[EXERCISE OBJECTIVE] From the entries below, copy out all lines holding "accomplish".

* * * * *

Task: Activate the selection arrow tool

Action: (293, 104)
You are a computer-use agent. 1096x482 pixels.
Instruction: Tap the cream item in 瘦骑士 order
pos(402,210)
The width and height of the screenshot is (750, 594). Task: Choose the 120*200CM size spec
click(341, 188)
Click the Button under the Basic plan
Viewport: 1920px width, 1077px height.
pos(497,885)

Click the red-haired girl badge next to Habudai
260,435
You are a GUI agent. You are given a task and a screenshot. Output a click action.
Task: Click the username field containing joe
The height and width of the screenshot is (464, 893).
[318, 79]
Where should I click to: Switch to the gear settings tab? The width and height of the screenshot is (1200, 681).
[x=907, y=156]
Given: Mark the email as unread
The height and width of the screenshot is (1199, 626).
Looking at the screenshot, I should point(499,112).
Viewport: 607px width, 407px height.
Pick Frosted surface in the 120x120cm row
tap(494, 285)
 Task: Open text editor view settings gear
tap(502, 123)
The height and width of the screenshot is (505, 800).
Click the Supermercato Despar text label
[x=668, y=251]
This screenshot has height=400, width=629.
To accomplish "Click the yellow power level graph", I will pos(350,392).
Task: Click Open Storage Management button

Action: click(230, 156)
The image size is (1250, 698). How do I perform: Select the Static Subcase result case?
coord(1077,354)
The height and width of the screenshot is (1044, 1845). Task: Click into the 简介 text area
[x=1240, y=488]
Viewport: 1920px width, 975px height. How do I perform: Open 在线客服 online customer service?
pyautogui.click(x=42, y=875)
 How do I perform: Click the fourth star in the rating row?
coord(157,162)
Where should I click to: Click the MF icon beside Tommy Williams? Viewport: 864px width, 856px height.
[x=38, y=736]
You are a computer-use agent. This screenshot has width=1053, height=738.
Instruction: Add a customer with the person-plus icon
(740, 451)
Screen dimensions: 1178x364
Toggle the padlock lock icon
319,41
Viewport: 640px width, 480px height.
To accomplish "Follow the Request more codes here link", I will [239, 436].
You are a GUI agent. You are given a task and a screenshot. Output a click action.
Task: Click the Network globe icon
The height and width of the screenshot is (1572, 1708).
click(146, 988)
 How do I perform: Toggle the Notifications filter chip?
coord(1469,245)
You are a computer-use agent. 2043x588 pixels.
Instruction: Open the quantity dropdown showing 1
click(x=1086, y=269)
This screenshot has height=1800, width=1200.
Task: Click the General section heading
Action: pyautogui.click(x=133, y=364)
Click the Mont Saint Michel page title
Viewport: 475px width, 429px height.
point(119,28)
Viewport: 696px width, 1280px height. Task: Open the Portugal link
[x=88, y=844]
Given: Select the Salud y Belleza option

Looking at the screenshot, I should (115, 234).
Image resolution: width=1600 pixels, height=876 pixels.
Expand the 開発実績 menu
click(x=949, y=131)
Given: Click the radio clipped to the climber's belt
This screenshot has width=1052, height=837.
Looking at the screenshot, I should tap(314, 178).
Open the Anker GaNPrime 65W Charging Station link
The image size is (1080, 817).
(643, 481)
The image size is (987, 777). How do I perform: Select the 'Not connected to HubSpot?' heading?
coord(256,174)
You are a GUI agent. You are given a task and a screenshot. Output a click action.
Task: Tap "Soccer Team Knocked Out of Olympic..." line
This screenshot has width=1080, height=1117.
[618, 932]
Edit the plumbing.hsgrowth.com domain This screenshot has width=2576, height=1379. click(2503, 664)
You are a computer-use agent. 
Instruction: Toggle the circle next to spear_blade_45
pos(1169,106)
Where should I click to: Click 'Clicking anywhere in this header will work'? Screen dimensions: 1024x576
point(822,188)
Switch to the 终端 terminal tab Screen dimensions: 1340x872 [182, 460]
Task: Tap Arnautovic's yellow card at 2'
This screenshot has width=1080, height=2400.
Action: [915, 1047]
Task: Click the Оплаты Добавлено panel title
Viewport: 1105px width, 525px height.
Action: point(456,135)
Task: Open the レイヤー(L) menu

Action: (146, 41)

* * * * *

[RESPONSE FOR THIS EXERCISE]
To accomplish "Click the yellow power level graph", I will pos(350,392).
To accomplish "Follow the Request more codes here link", I will [239, 436].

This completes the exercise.